**Page**.
Different factors such as personal experience, personality, and motivation which contribute to job satisfaction overlap with those of self-efficacy and attitude. As a case in point, a higher self-efficacy is an element which leads to a higher job satisfaction, which in turn, results in a more preferable attitude toward the job (here working as a language teacher). Another instance of this overlap could be the reciprocal positive correlation between motivation on the one hand and self-efficacy and job satisfaction on the other. By taking this point into consideration, at least as much as self-efficacy, job satisfaction is necessary to have satisfactory teaching results due to related value and attitude.

 

PURPOSE OF THE STUDY

As further improvement of teachers’ knowledge and teaching capabilities seem to be a critical requirement for educational development of any society, this study aimed at studying strategies which seem to be useful in developing human resources. To support educational teacher training courses, as Al-Mekhlafi and Ramani (2009) believe, the more teachers are well-informed, the better they can make sound decisions. Hence, another aim of the present study was to investigate the impact of teachers’ attitude, self-efficacy, and job satisfaction on the choice of teaching strategies applied by them in classrooms. However, not definitely demarcated as one of the major goals of the study, revealing some information about affective psychological factors was also peripheral.

**What you will do**.
**a.** How would you render this sentence from the excerpt on teacher job satisfaction in Spanish: "Different factors such as personal experience, personality, and motivation which contribute to job satisfaction overlap with those of self-efficacy and attitude."
**b.** Reproduce the excerpt on teacher job satisfaction word for word, starting at the words "PURPOSE OF THE" and ending after "was also peripheral.".
**c.** In the excerpt on teacher job satisfaction, whose belief is cited for the idea that better-informed teachers make sounder decisions?
The lines after this point come from a different source.

**Available data**.
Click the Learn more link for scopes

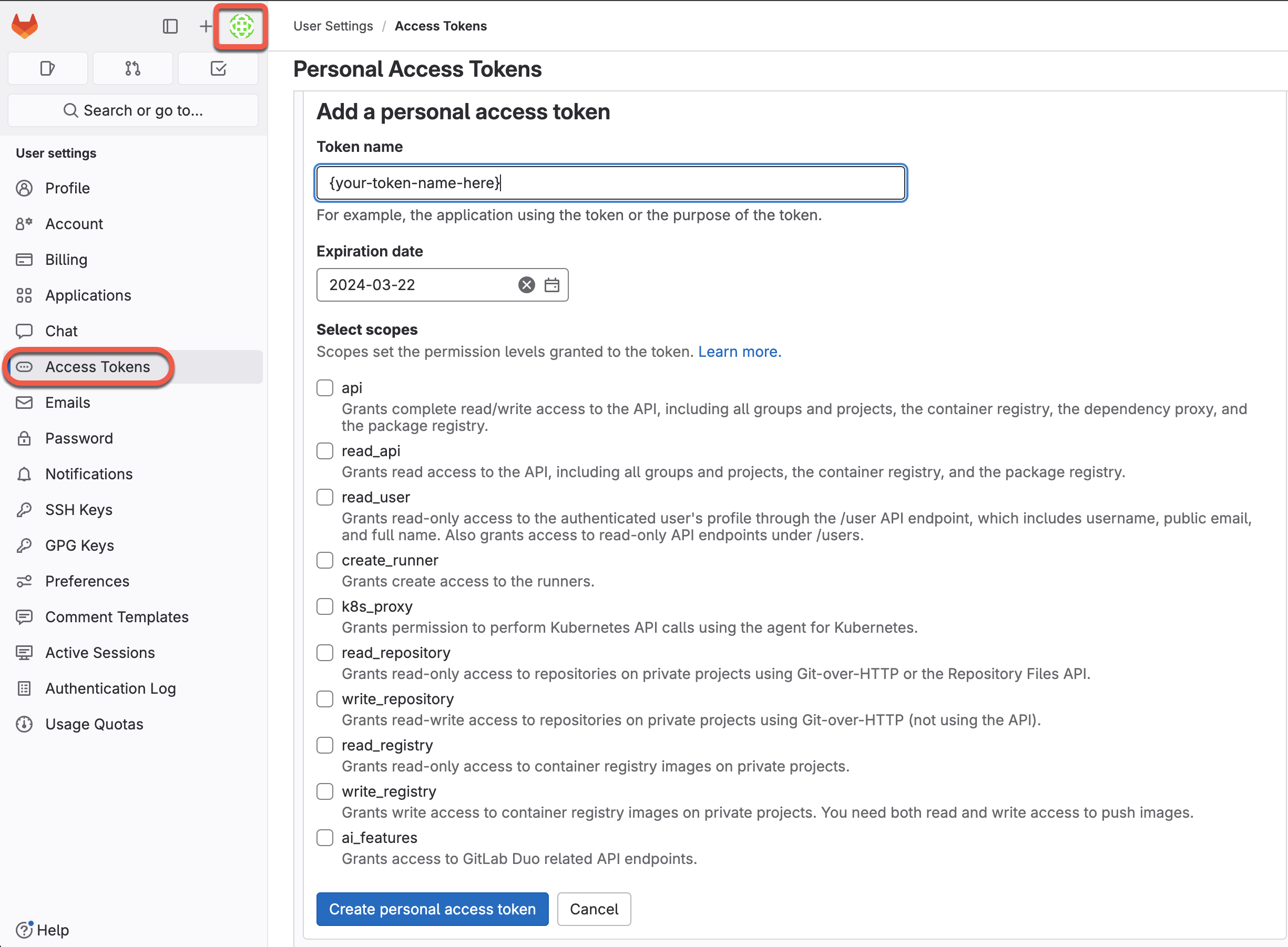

**Solutions**.
**a.** Diferentes factores, como la experiencia personal, la personalidad y la motivación, que contribuyen a la satisfacción laboral, se superponen con los de la autoeficacia y la actitud.

**b.**
PURPOSE OF THE STUDY

As further improvement of teachers’ knowledge and teaching capabilities seem to be a critical requirement for educational development of any society, this study aimed at studying strategies which seem to be useful in developing human resources. To support educational teacher training courses, as Al-Mekhlafi and Ramani (2009) believe, the more teachers are well-informed, the better they can make sound decisions. Hence, another aim of the present study was to investigate the impact of teachers’ attitude, self-efficacy, and job satisfaction on the choice of teaching strategies applied by them in classrooms. However, not definitely demarcated as one of the major goals of the study, revealing some information about affective psychological factors was also peripheral.

**c.** Al-Mekhlafi and Ramani (2009)